*** Begin section ***
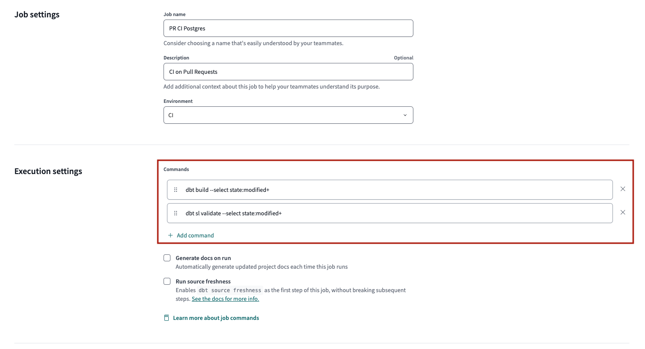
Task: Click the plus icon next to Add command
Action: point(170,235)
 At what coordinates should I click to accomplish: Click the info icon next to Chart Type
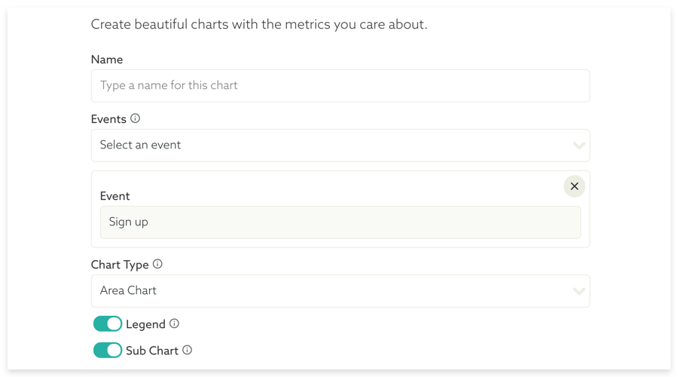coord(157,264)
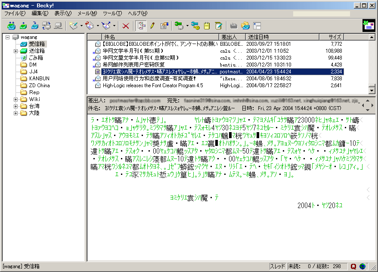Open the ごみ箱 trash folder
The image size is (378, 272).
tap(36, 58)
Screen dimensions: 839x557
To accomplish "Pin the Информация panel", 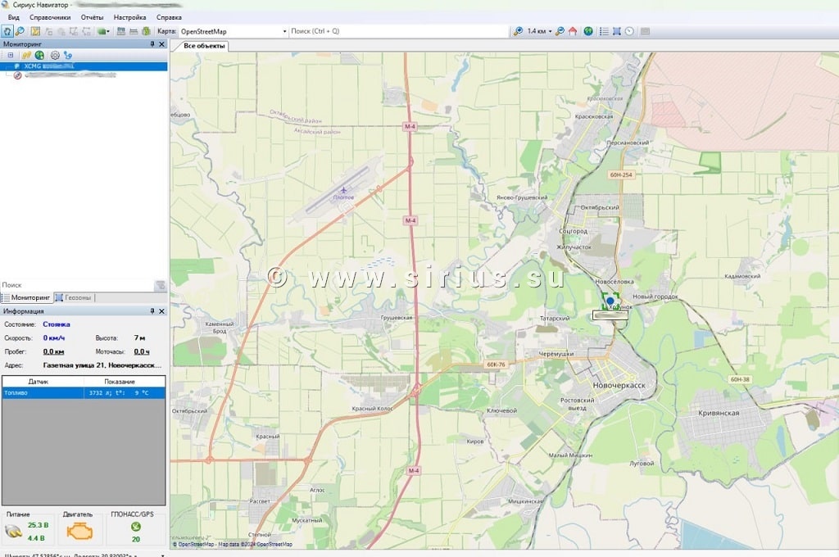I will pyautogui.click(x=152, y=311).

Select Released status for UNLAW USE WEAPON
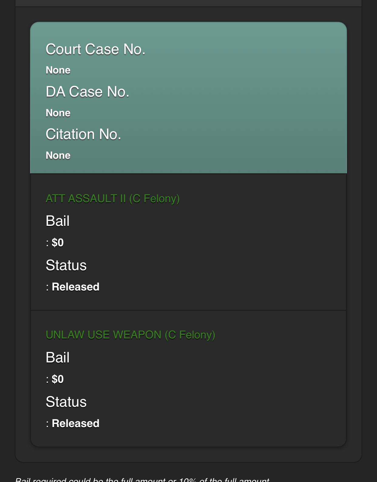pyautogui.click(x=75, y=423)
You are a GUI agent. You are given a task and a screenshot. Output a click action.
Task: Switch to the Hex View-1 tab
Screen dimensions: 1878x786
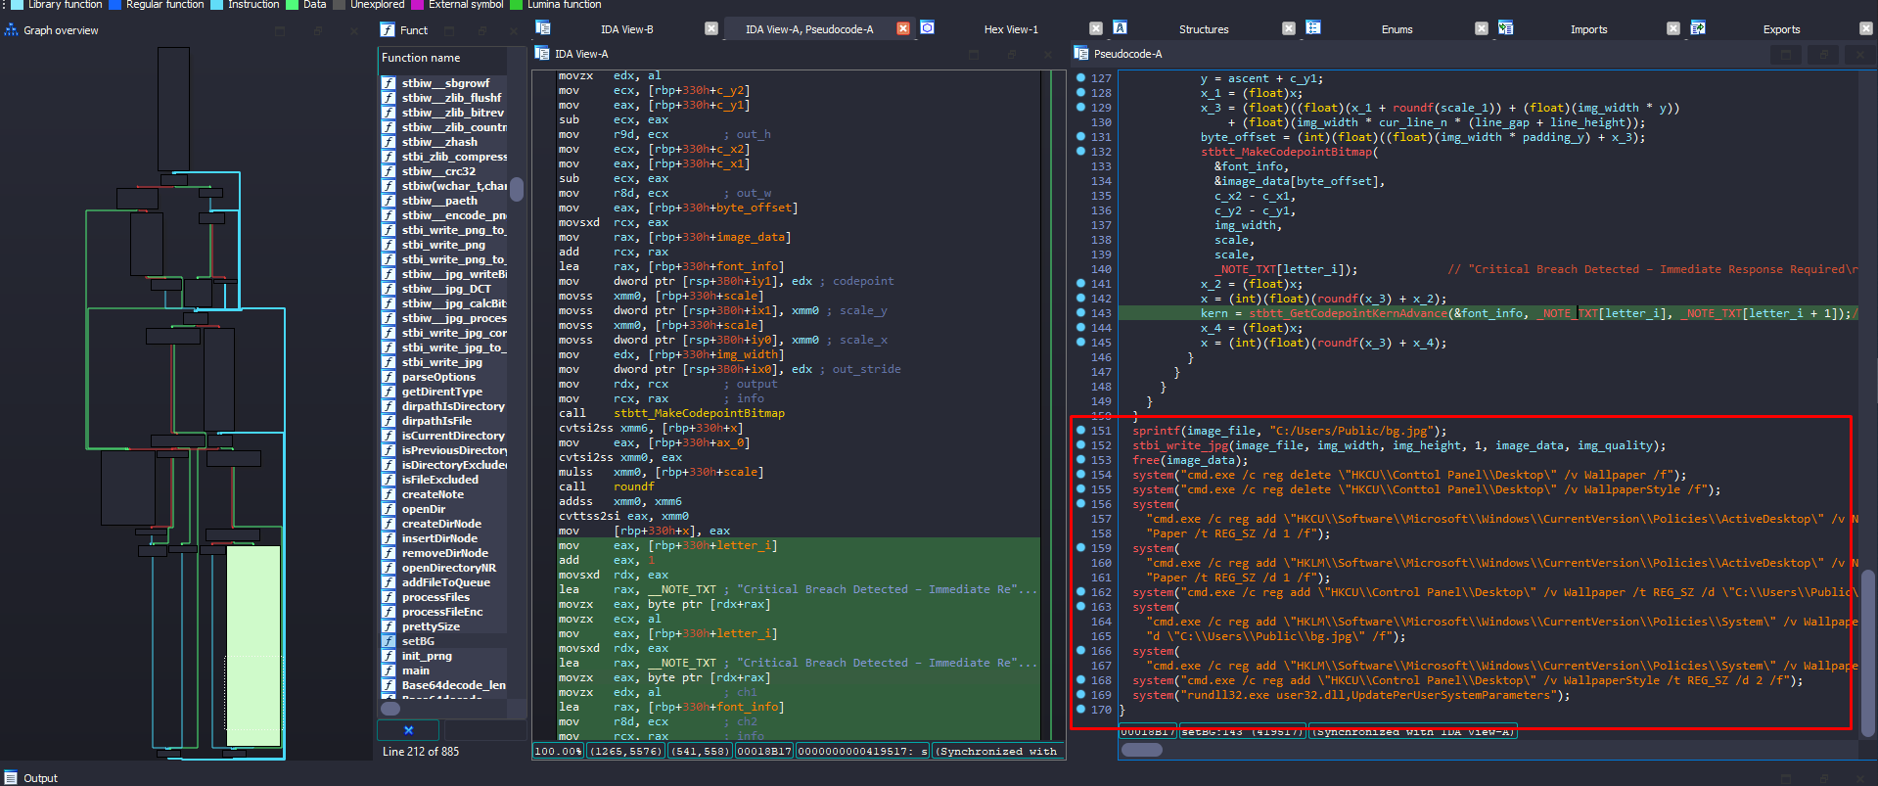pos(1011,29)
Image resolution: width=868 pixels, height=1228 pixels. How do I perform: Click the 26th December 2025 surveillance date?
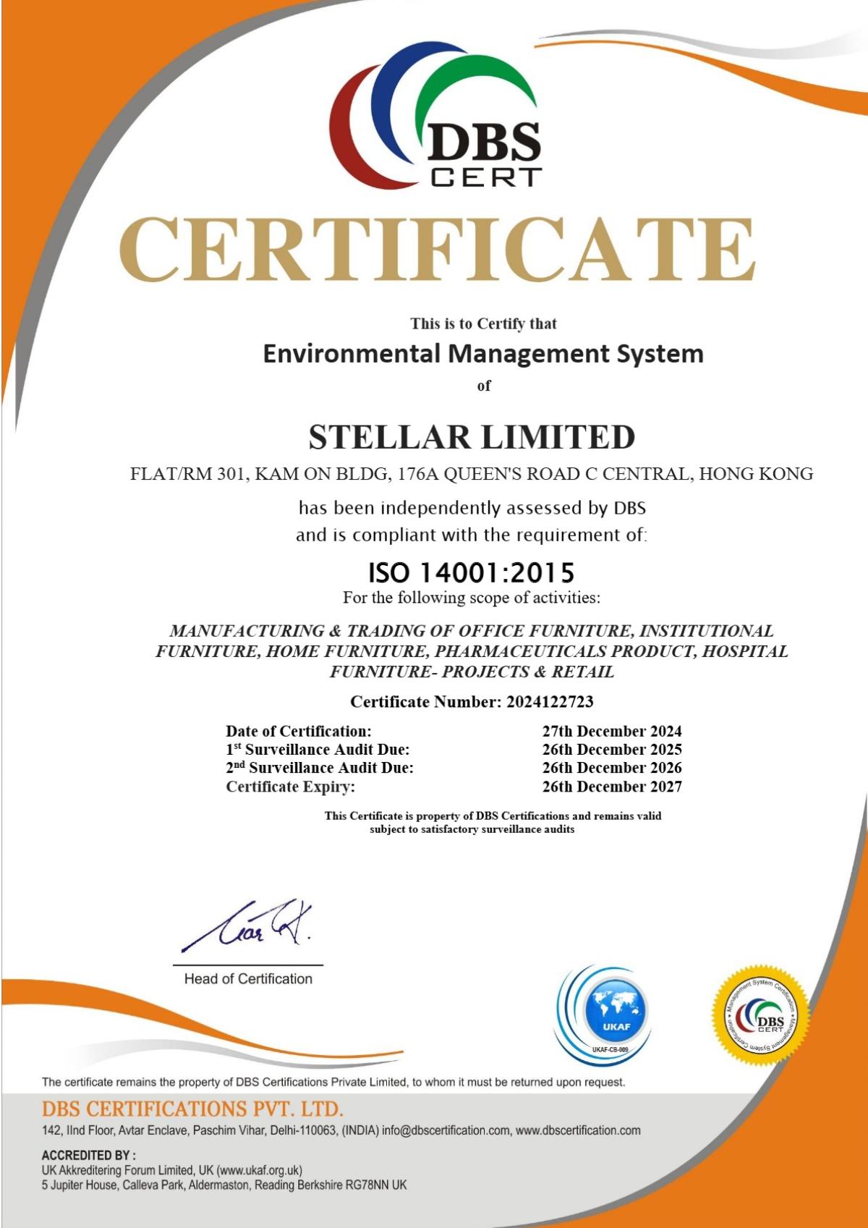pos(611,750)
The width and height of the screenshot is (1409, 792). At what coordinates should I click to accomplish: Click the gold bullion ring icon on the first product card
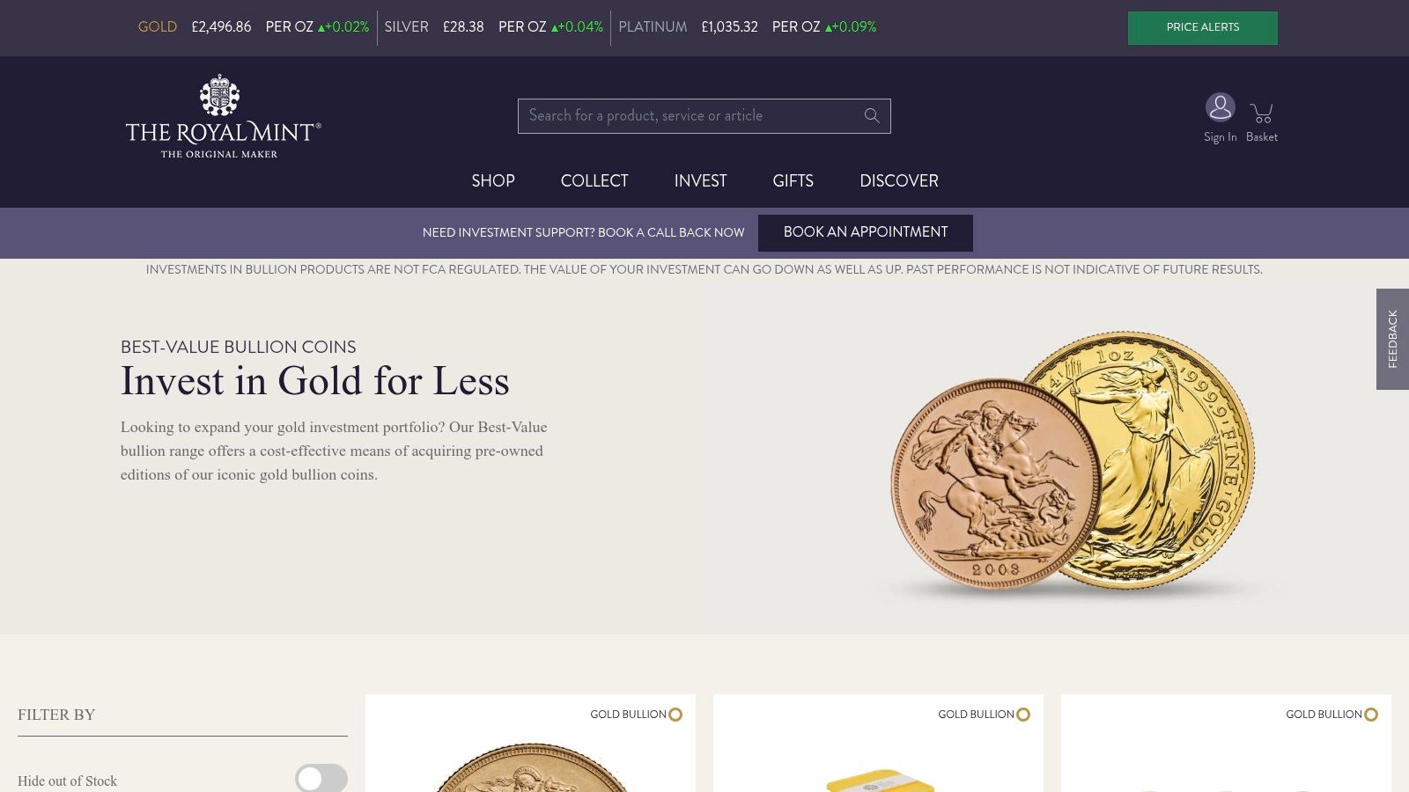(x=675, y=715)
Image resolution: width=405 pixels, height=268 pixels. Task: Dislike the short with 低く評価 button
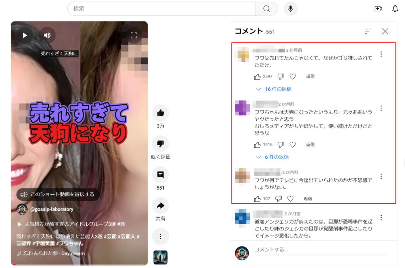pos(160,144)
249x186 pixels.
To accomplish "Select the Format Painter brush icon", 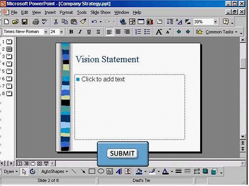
*** End section ***
*TASK GOAL*: Copying starts at the line containing "The width and" and ends at the last line of the material above; repeat only those lines exactly and omit the pictures.

*COMPLETED TASK*:
The width and height of the screenshot is (1409, 792). At what coordinates should I click to accomplish: Click the gold bullion ring icon on the first product card
(x=675, y=715)
Image resolution: width=405 pixels, height=268 pixels. Task: Dislike the short with 低く評価 button
pos(160,144)
249x186 pixels.
To accomplish "Select the Format Painter brush icon", 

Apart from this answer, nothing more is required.